OVER THE YEARS, Roy Keane has developed a reputation as an ultra-disciplinarian, and last Tuesday night following Manchester United’s controversy-laden Champions League exit was no exception.
Speaking on ITV after the game, Keane reproved his fellow pundits, Gareth Southgate and Lee Dixon, for having the temerity to even partially disagree with him on the Nani sending off and was equally harsh on the player himself, blaming the winger entirely for the incident that changed the game and deriding him as “not the bravest player in the world”.
In Keane’s eyes, Nani had failed to live up to the near-impossible standards the Cork native sets for himself and others, and was duly punished as a result.
The moment upheld the stereotypical image of Keane as a hard man and a perfectionist, both as a player and pundit, not to mention a manager, whereby some critics suspect the severity of his nature ultimately proved his undoing.
But Keane is far more interesting a figure than the stereotypes imply. He remains as enigmatic and unpredictable an individual as the man who divided a nation over the infamous events of Saipan back in 2002. If he was simply a ‘headcase,’ as some have suggested, it is doubtful that he would provoke as much interest and debate as he continues to do.
Perhaps one of the most fascinating aspects of his persona is the manner in which he has undergone somewhat of a personality transplant over the years.
While the former Ireland captain, with his obvious no-nonsense attitude, may currently seem to be the antithesis of modern-day bad boys such as Joey Barton, it is far from fanciful to picture a younger Keane and Barton as kindred spirits.
It is only circa Saipan or shortly before then that Keane appeared to acquire his ice-cold countenance. Before then, he was a relentless troublemaker, as recounted in this fascinating documentary.
Back in the first-half of his football career, he barely resembled the impeccably self-controlled individual he has become. Instead, he was having to be bailed out of jail by Alex Ferguson and getting sent-off in games on an all-too-regular basis.
Yet as his career developed, something changed in Keane. Some may regard it as him developing a belated level of maturity, but surely the transition was too drastic for it to be that natural.
The regularity with which he was receiving red cards lessened, his body started to look noticeably more chiselled and he was captaining both his country and Manchester United with distinction.
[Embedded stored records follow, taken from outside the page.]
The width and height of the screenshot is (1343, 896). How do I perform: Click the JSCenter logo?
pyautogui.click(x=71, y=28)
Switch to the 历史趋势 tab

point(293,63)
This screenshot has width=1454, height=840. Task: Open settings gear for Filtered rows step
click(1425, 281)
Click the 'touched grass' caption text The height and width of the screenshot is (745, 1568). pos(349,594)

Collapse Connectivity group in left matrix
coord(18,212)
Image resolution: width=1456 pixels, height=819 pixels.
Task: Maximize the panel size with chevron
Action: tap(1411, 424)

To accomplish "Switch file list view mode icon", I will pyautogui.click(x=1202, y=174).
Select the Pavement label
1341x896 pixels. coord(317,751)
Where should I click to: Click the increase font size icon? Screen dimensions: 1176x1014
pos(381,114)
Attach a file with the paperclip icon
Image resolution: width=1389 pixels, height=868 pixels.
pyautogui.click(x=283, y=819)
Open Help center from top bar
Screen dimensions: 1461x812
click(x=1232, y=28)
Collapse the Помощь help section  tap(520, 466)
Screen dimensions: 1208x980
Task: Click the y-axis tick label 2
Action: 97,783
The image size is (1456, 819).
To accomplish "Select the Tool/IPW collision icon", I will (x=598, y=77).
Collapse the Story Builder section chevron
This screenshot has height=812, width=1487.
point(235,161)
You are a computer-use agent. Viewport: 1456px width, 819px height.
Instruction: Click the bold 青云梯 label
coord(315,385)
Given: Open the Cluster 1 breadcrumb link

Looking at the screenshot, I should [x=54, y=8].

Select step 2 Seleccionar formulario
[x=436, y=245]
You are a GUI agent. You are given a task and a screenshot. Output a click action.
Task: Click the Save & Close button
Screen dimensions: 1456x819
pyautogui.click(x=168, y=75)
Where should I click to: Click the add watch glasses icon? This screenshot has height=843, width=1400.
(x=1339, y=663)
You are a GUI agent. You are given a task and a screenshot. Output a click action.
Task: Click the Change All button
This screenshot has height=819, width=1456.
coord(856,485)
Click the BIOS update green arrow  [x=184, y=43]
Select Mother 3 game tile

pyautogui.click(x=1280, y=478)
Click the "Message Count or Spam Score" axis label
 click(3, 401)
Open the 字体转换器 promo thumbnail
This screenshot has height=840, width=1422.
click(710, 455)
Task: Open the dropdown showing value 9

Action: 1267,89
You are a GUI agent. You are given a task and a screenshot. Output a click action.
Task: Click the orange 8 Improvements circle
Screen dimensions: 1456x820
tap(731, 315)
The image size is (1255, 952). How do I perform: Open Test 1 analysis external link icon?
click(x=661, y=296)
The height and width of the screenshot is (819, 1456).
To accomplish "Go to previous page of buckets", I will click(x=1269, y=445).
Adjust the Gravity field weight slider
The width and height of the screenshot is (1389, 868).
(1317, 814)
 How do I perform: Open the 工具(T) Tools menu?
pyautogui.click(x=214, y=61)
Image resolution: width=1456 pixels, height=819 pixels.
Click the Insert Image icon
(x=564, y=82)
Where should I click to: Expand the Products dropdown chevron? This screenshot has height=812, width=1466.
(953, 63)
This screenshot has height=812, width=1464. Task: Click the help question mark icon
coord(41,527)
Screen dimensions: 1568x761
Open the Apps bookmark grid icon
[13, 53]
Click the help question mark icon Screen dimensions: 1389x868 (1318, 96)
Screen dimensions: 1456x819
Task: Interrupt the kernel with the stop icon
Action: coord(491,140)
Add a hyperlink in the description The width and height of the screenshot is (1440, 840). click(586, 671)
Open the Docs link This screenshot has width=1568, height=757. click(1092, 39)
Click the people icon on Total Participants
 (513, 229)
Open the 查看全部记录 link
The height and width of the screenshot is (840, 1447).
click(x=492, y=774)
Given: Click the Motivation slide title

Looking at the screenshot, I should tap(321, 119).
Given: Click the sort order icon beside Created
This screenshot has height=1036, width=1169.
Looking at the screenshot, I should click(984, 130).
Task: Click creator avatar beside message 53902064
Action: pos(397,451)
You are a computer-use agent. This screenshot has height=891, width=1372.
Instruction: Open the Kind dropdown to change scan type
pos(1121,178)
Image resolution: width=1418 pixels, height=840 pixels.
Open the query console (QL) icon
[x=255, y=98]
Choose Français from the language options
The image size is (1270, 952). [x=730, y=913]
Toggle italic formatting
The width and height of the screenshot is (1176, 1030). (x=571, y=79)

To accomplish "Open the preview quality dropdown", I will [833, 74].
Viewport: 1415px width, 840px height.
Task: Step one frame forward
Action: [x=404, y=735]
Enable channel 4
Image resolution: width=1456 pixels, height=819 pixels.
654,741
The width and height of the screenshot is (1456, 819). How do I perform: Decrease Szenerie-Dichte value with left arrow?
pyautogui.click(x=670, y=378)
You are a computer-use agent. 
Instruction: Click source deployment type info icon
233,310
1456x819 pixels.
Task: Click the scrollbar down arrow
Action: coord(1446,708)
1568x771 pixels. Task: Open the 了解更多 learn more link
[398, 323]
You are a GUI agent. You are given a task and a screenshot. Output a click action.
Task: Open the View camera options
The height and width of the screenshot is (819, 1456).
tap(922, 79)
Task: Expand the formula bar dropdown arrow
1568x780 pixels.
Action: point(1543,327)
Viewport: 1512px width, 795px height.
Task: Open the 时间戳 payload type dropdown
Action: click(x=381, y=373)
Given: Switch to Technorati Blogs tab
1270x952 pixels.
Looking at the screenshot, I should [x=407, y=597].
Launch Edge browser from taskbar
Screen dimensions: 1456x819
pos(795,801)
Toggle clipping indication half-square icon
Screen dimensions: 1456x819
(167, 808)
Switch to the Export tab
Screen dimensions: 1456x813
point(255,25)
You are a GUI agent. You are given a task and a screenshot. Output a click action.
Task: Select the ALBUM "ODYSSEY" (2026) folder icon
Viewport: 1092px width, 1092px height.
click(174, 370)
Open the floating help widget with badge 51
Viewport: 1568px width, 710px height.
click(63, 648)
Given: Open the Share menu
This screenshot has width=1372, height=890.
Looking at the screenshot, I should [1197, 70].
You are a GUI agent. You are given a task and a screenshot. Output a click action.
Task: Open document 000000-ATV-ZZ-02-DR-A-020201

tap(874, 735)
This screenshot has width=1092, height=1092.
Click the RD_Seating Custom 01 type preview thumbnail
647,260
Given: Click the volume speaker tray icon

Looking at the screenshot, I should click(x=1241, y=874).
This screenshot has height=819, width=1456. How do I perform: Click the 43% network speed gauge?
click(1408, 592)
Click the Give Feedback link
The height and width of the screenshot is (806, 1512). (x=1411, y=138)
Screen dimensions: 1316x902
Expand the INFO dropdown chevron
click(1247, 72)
In a relatively short period of time, he had developed from someone who teammates acknowledged had great difficulty handling his drink and a near-pathological tendency to seek out trouble to a player who swiftly became regarded as the epitome of the model professional.
He consistently demanded the type of exemplary standards he had previously failed to meet himself, and consequently became widely regarded as Alex Ferguson’s on-field incarnation, with his zen-like concentration and exceptional leadership capabilities.
And these skills have been transferred, albeit less than seamlessly, to football management and now punditry.
He has gone from an overly enthusiastic and troublesome party boy to a man both feared and respected in English football circles – the sporting equivalent of George W Bush in some ways, Keane eschewed the fecklessness of his younger days to acquire an imperious reputation.
So regardless of whether you like Keane as a person or not, irrespective of your thoughts on his Saipan and Nani-related stances, it is surely impossible not to at least admire the level of self-improvement he has undergone in recent years, seemingly instigated through sheer force of will.
And while he may no longer be as much fun on a night out, this change invariably makes for great TV, as last Tuesday illustrated.